Willi: Do you see any creative tension (mixing) between the Indigenous and western cultural myths and rituals in Costa Rica?

Douglas: I think its creative tension, definitely tension, as those who are experimenting are trying to compromise different traditions and ways. Sometimes it comes off as authentic, and sometimes as contrived. Don't you find? I think it's good that people are experimenting though. I am skeptical usually, but open to experience always.

Willi: Are there festivals or products that, as you say, create a compromise in the traditions there?

Douglas: I sense that there may be some but my feeling is that most of the impetus is coming from outside Costa Rica. It seems to be a kind of tourism. People come here with the desire for a mixing of indigenous and other traditions, but it doesn't seem to be a Costa Rican impulse for the most part. Costa Rica has a very small and poor indigenous population and the average "Western" Costa Rican is much more interested in a typical North American materialist value system and standard of success than with a traditional indigenous value system. There are some pockets where the indigenous worldview crosses over that I've seen, but it's quite rare.

TWO

Willi: What are the fundamental mythological concepts of the sustainability movement? Are these shared by all there?

Douglas: I'm not sure I am ready or qualified to answer this question. I don't even know if I have a good working definition of what a "mythological concept" is. I can say that there are a lot of mythological bits and pieces within the sustainability movement, many pertaining to Earthrise, Gaia, nature gods, justice, vengeance, cleansing/destruction, and more.

Willi: I like where you are going with this. It seems that you went with symbols of sustainability. If we insert permaculture for sustainability, what do you see? How about the Transition Movement? But, yes, there is a ton of experimenting going down in Gaia!

Douglas: So, I'm still not sure what you mean by "mythological concept". I guess I touched on some concepts before like cleansing/destruction and renewal above. I think these play a strong role in the sustainability movement. I think the concept of paradise, heaven on Earth, Eden, play a role in the movement too. There seems to be an unagreed-upon concept of the ideal that underlies some of the movement. Sadly, much of the sustainability movement is an opposition political position, and so a lot of the concepts that drive the movement are negative reactions to current unacceptable situations. Personally, I prefer to focus on a proactive utopic visioning, rather than a reactive negative motivating.

THREE

Willi: Does the hero work at the community level?

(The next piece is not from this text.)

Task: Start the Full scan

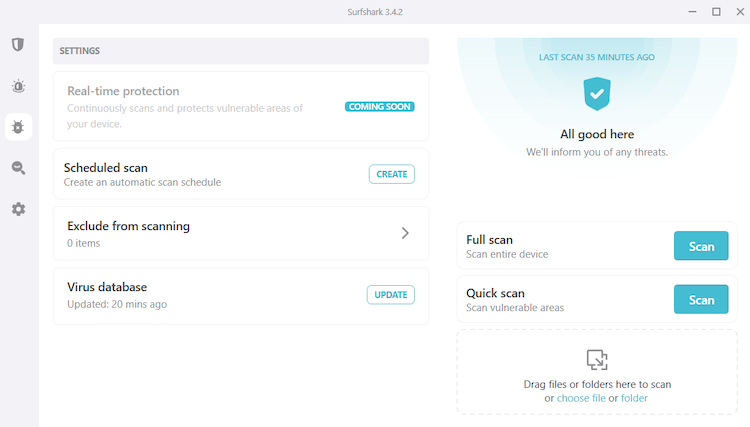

Douglas: I think this is a great question and would be a lot of fun to map through. Once again, I have to claim insufficient knowledge of the hero archetype and narrative to really answer this question adequately. It seems to me that certainly there are aspects of the hero story that could be transposed onto a community narrative. I do wonder though if there are sufficient individuals who have such a strong community identity to be able to identify themselves as strongly with their community as individuals do with individual heroes. This question arose in the webinar that I attended and I think its well worth exploring more deeply and fits in neatly with a lot of the thinking I am doing about utopic societies.

I would also like to note that while I think the hero archetype and narrative is something that we all know and appreciate, perhaps it is more useful for us in visioning the future to step away from that narrative in order to increase our collective appreciation of alternative narratives. The hero narrative seems to be the one we always look to for guidance, perhaps because it is the most developed, the most known, the most popular. But, what if we were to change the priority of our narrative desires to creating narratives that viewed "community" as the central character or actor without attaching the narrative structure of the hero to it?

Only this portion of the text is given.